== SHORT PROBLEM A ==
Write out the passage of the forum thread about soap resale from "What I would" up to and including "is enforced contractually.".

— START OF DOCUMENT SEGMENT —

Reply
 
Thread Tools Display Modes
  #1  
Old 02-04-2010, 11:15 AM
matt_mcl matt_mcl is offline
Guest
 
Join Date: Mar 1999
Location: Montreal
Posts: 20,200
"Not for individual resale" -- enforceable?

Yesterday in the shower, I noticed that the bar of Ivory soap I had just removed from the package had a notice on its wrapper saying "Not for individual resale." The French was even severer, saying "Revente individuelle interdite" (Individual resale forbidden).

What I would like to know is, forbidden by whom and via what mechanism? If hypothetically I took it upon myself to buy a package of Ivory soap and resell the bars individually, as a private citizen (at a garage sale, say, or on eBay or something), what would/could the government or Procter & Gamble do to me? Don't I have the right to sell something I own, assuming it's not a controlled item/substance? What if I were a small businessperson (a corner store, for example)?

What about the notices on boxes of cereal that say "Not for sale outside Canada"?
  #2  
Old 02-04-2010, 11:20 AM
Whack-a-Mole's Avatar
Whack-a-Mole Whack-a-Mole is offline
Member
 
Join Date: Apr 2000
Location: Chicago, IL USA
Posts: 20,333
Pretty sure it is enforced contractually.

If you buy a package and sell the bars individually I doubt P&G would chase you down but in theory they could probably sue you (although if you bought the bundle at the store and not via a purchase agreement with P&G I think you are in the clear but IANAL).

— END OF DOCUMENT SEGMENT —
— START OF EXCERPTED RECORDS —

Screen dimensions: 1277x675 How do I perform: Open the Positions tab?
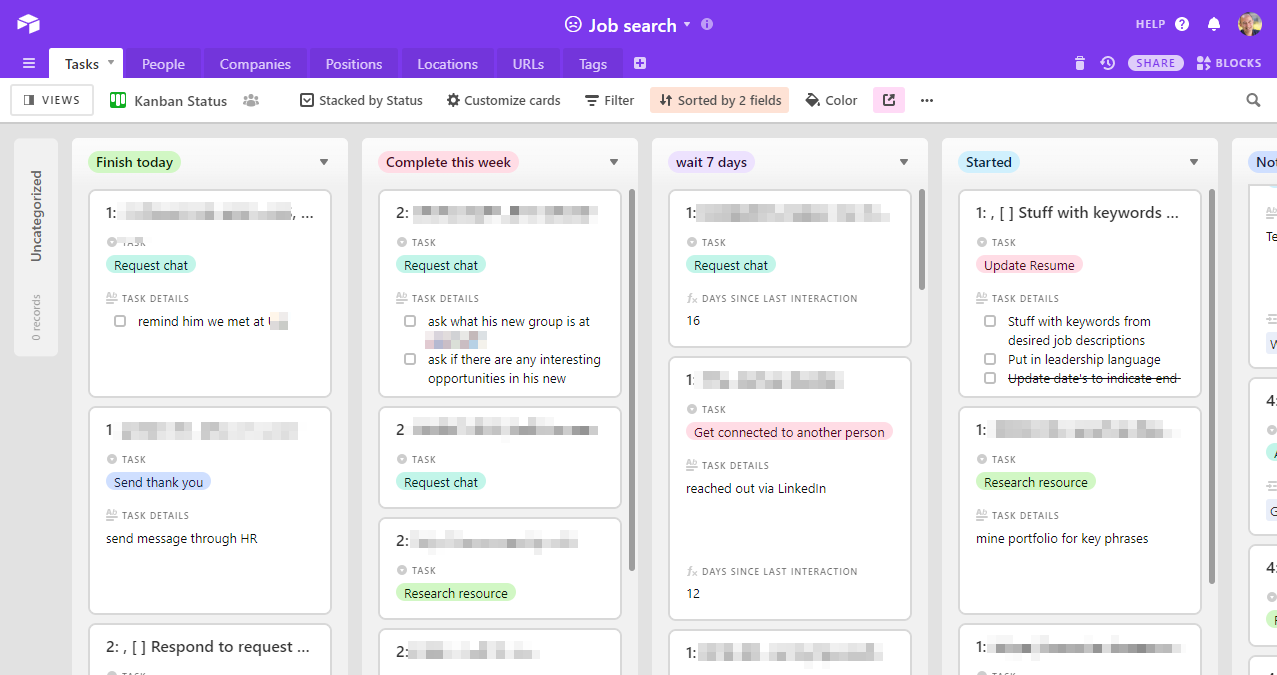[x=353, y=64]
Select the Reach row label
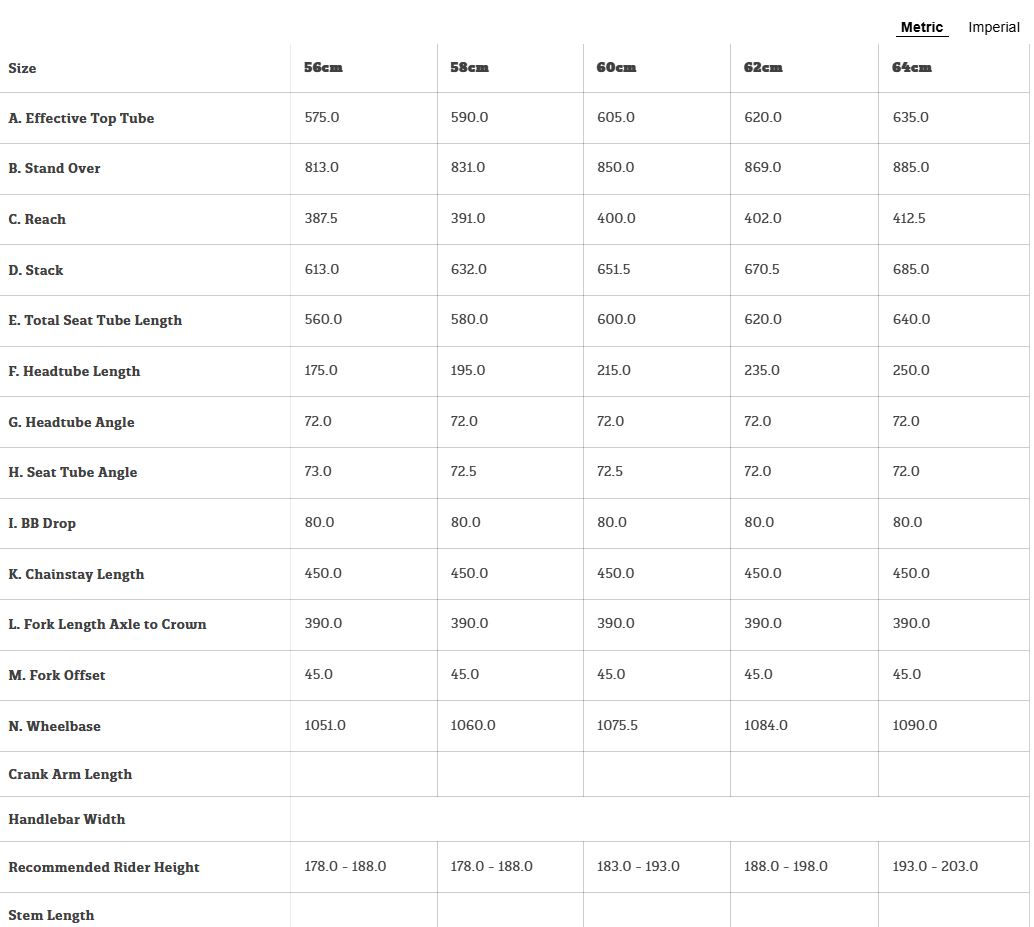 tap(37, 219)
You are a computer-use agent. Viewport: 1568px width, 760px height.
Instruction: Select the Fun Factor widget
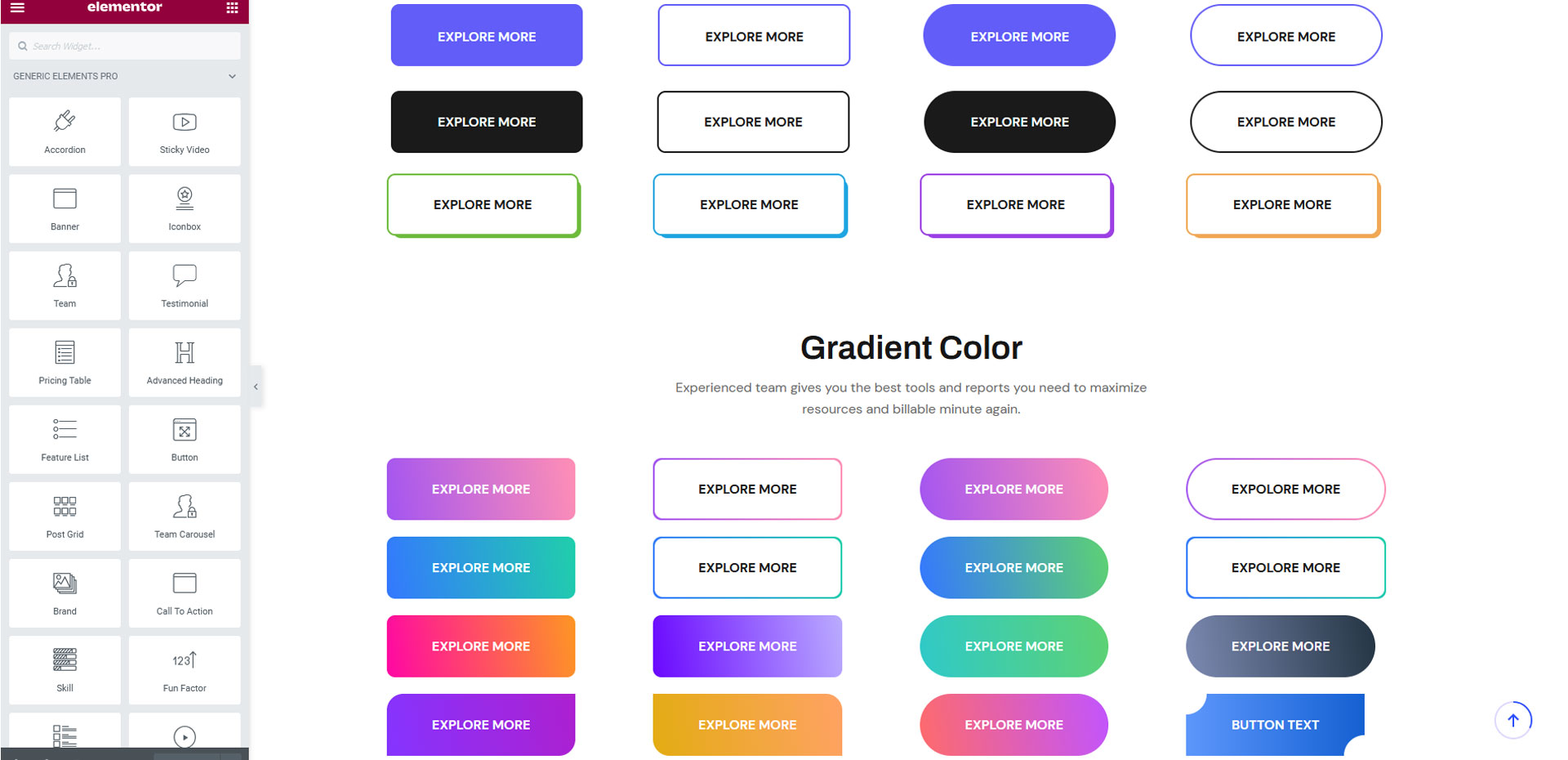(x=184, y=669)
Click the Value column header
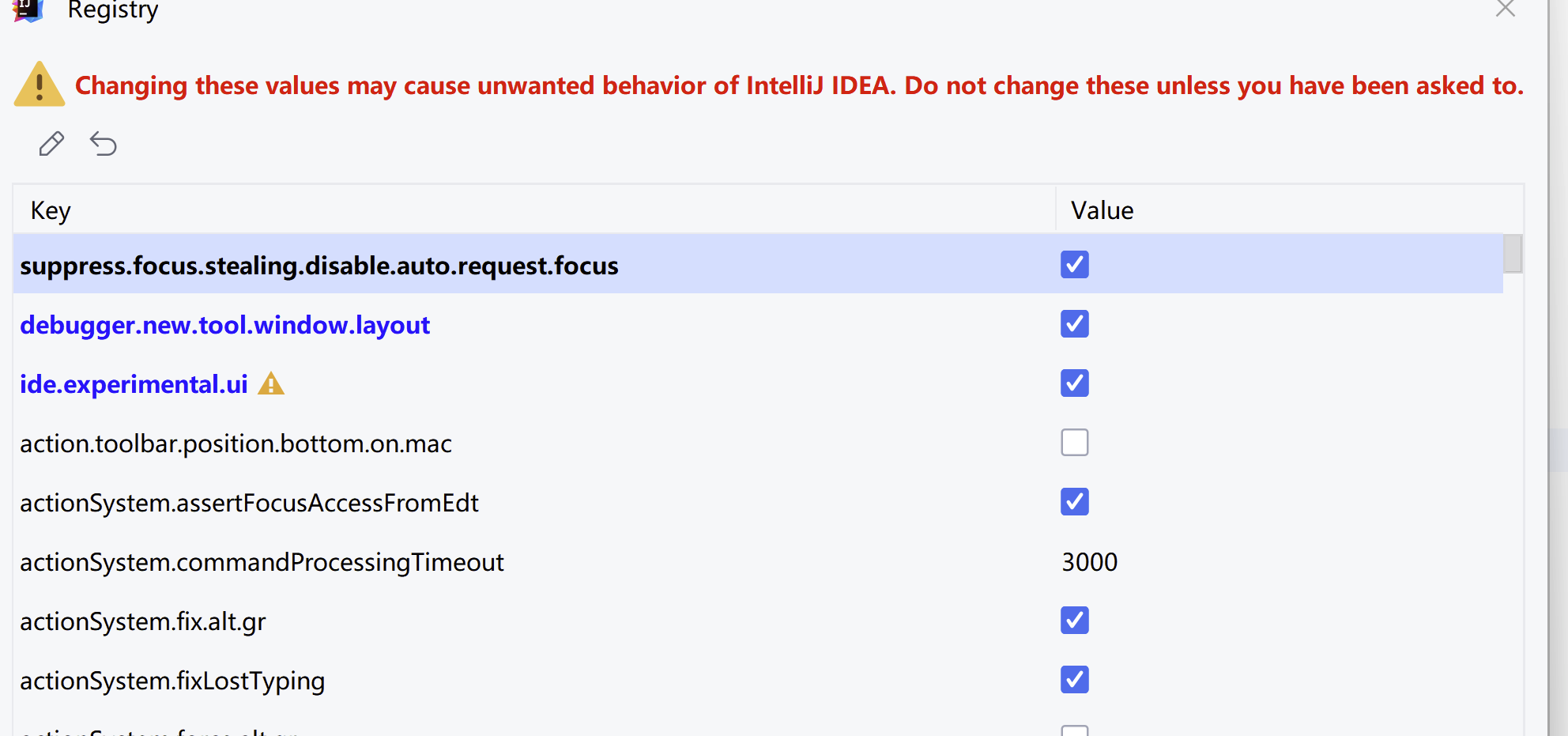 (1102, 209)
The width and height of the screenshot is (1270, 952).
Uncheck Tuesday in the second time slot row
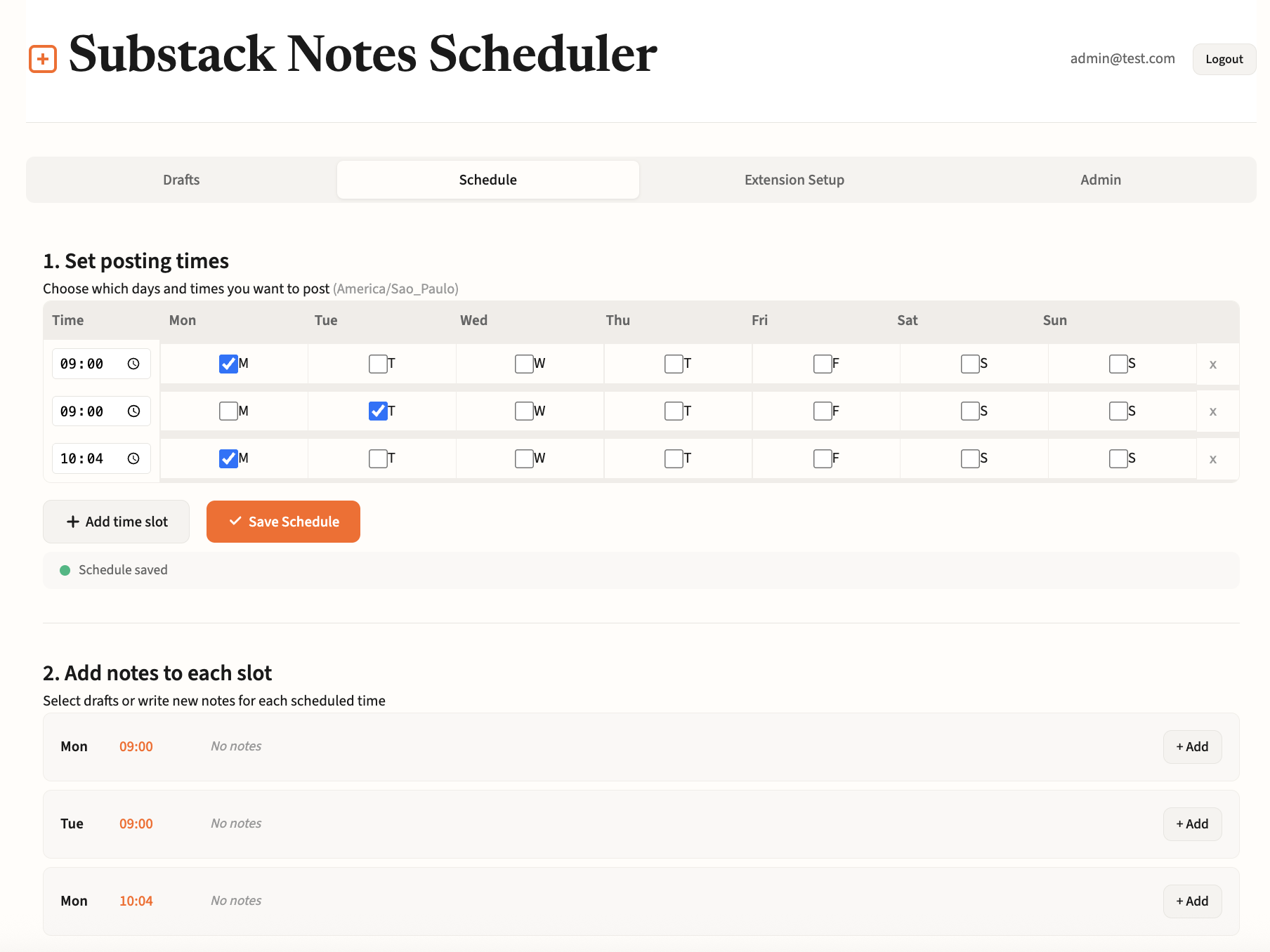(x=379, y=411)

— END OF EXCERPTED RECORDS —

== SHORT PROBLEM B ==
Rewrite the whole listing with "Select" changed to "Choose" and everything else unchanged. Leave out the pictures.

== TASK RESULT A ==
What I would like to know is, forbidden by whom and via what mechanism? If hypothetically I took it upon myself to buy a package of Ivory soap and resell the bars individually, as a private citizen (at a garage sale, say, or on eBay or something), what would/could the government or Procter & Gamble do to me? Don't I have the right to sell something I own, assuming it's not a controlled item/substance? What if I were a small businessperson (a corner store, for example)?

What about the notices on boxes of cereal that say "Not for sale outside Canada"?
  #2  
Old 02-04-2010, 11:20 AM
Whack-a-Mole's Avatar
Whack-a-Mole Whack-a-Mole is offline
Member
 
Join Date: Apr 2000
Location: Chicago, IL USA
Posts: 20,333
Pretty sure it is enforced contractually.

== TASK RESULT B ==
Screen dimensions: 1277x675 How do I perform: Open the Positions tab?
[x=353, y=64]
Choose the Reach row label
 tap(37, 219)
You are a computer-use agent. Viewport: 1568px width, 760px height.
Instruction: Choose the Fun Factor widget
(x=184, y=669)
Click the Value column header
 (1102, 209)
The width and height of the screenshot is (1270, 952).
Uncheck Tuesday in the second time slot row
(x=379, y=411)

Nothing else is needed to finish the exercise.